An Introduction to the Phenomenology of Religion
Title | An Introduction to the Phenomenology of Religion PDF eBook |
Author | James Cox |
Publisher | A&C Black |
Total Pages | 199 |
Release | 2010-02-10 |
Genre | Religion |
ISBN | 1441171592 |
In this thoroughly revised edition, James Cox provides an easily accessible introduction to the phenomenology of religion, which he contends continues as a foundational method for the academic study of religion in the twenty-first century. After dealing with the problematic issue of defining religion, he describes the historical background to phenomenology by tracing its roots to developments in philosophy and the social sciences in the early twentieth century. The phenomenological method is then outlined as a step-by-step process, which includes a survey of the important classifications of religious behaviour. The author concludes with a discussion of the place of the phenomenology of religion in the current academic climate and argues that it can be aligned with the growing scholarly interest in the cognitive science of religion.
Image and Imagination in the Phenomenology of Religious Experience
Title | Image and Imagination in the Phenomenology of Religious Experience PDF eBook |
Author | Martin Nitsche |
Publisher | Verlag Traugott Bautz |
Total Pages | 389 |
Release | |
Genre | Philosophy |
ISBN | 395948660X |
A Guide to the Phenomenology of Religion
Title | A Guide to the Phenomenology of Religion PDF eBook |
Author | James L. Cox |
Publisher | Bloomsbury Publishing |
Total Pages | 277 |
Release | 2006-06-15 |
Genre | Religion |
ISBN | 1441183930 |
The phenomenological method in the study of religions has provided the linchpin supporting the argument that Religious Studies constitutes an academic discipline in its own right and thus that it is irreducible either to theology or to the social sciences.
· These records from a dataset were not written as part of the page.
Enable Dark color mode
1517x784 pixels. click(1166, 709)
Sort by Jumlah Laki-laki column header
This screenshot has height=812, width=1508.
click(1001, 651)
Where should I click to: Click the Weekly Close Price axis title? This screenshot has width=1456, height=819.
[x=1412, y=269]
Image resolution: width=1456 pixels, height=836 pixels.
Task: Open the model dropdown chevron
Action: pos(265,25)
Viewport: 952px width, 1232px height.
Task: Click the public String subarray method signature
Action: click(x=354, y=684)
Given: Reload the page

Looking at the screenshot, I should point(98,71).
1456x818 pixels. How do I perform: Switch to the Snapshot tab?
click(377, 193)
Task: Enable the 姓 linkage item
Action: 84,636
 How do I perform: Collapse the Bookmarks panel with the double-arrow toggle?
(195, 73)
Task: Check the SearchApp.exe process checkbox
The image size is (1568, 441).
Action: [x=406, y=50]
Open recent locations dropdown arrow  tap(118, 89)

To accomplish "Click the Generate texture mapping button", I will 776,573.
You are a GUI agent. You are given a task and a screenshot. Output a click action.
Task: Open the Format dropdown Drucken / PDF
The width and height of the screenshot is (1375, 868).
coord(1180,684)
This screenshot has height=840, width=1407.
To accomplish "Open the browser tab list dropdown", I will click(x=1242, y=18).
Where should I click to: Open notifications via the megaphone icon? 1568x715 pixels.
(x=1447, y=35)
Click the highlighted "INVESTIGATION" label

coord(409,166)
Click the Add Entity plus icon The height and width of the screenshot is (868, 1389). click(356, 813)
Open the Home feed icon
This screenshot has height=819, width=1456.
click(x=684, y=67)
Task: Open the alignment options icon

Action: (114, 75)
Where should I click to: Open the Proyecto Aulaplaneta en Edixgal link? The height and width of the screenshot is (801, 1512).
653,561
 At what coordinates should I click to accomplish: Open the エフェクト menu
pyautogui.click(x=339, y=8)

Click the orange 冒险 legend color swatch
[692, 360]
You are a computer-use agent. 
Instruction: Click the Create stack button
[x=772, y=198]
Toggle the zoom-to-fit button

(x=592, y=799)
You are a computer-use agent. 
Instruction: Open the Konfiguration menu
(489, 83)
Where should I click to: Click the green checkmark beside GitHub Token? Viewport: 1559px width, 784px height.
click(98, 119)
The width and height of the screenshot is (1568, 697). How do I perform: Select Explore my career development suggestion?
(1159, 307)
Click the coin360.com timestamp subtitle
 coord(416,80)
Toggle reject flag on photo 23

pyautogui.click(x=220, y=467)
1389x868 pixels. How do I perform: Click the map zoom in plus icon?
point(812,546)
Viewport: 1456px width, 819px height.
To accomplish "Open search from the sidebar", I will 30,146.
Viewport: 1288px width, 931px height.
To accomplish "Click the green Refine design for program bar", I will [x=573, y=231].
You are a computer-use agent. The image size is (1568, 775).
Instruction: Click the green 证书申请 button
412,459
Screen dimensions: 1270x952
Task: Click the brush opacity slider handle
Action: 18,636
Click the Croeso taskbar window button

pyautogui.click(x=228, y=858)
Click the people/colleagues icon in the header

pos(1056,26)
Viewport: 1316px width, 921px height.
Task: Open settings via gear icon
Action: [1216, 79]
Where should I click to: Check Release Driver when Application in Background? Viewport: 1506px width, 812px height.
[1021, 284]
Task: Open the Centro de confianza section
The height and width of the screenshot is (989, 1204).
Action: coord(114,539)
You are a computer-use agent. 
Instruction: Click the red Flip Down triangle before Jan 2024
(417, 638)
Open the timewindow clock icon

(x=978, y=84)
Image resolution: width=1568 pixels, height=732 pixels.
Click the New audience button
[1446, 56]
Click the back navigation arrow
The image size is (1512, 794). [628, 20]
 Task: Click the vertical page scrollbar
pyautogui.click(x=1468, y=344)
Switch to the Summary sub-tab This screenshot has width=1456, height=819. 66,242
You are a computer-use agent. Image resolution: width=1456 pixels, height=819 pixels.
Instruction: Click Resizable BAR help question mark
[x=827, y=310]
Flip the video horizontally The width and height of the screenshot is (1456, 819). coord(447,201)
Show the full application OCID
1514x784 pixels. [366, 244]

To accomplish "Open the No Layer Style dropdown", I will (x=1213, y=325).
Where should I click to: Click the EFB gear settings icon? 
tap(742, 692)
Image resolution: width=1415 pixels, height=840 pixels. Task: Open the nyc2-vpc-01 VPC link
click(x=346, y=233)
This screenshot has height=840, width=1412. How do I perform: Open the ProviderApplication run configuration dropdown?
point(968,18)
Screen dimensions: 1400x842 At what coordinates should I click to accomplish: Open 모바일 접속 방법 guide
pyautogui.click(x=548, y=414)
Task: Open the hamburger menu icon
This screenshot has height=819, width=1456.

This book examines the figures whom the author regards as having been most influential in creating a phenomenology of religion. Background factors drawn from philosophy, theology and the social sciences are traced before examining the thinking of scholars within the Dutch, British and North American 'schools' of religious phenomenology.
The Phenomenology of Religious Life
Title | The Phenomenology of Religious Life PDF eBook |
Author | Martin Heidegger |
Publisher | Indiana University Press |
Total Pages | 284 |
Release | 2010-02-26 |
Genre | Philosophy |
ISBN | 0253004497 |
“Scrupulously prepared and eminently readable,” this volume presents Heidegger’s most important lectures on religion from 1920–21 (Choice). In the early 1920s, Martin Heidegger delivered his famous lecture course, Introduction to the Phenomenology of Religion, at the University of Freiburg. He also prepared notes for a course on The Philosophical Foundations of Medieval Mysticism that was never delivered. Though he never prepared this material for publication, it represents a significant evolution in his philosophical perspective. Heidegger’s engagements with Aristotle, Neoplatonism, St. Paul, Augustine, and Martin Luther give readers a sense of what phenomenology would come to mean in the mature expression of his thought. Heidegger reveals an impressive display of theological knowledge, protecting Christian life experience from Greek philosophy and defending Paul against Nietzsche.